**THE TASK:** Without pictures, return the lines from the one containing "Open help via the question mark icon" through the last line of the data below, exactly.

**DATA SUPPLIED:**
# # # # # # #

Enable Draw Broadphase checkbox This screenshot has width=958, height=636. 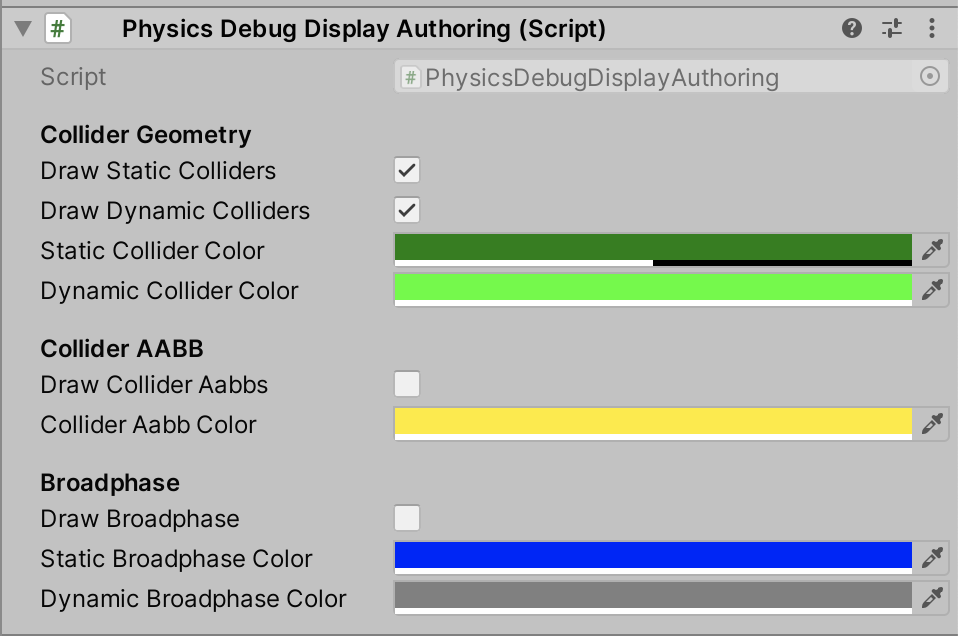[x=407, y=518]
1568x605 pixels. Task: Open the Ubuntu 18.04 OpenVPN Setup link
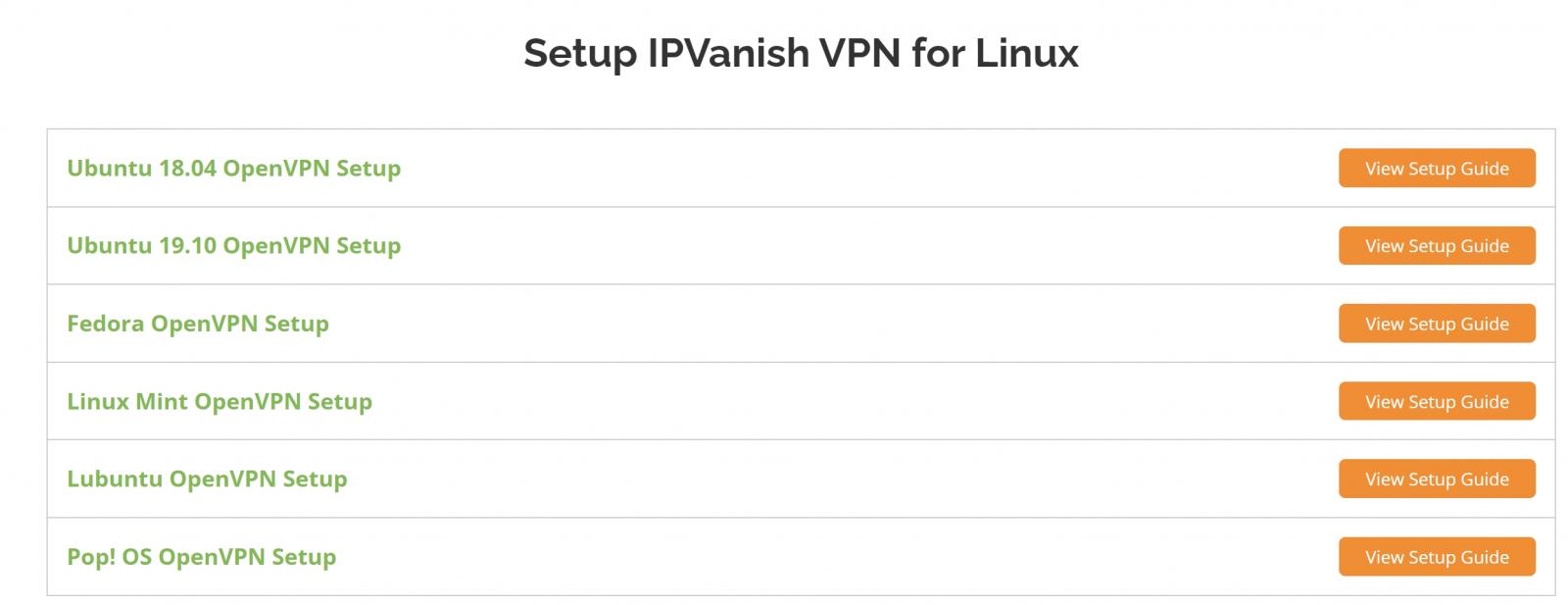234,168
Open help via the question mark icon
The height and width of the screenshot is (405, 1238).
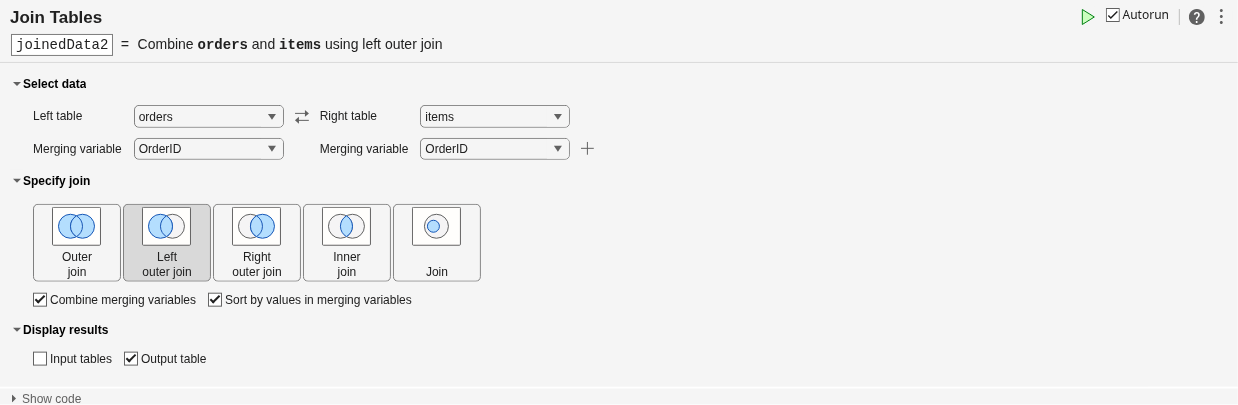[1197, 17]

# # # # # # #

**TASK RESPONSE:**
Open help via the question mark icon
The height and width of the screenshot is (405, 1238).
[1197, 17]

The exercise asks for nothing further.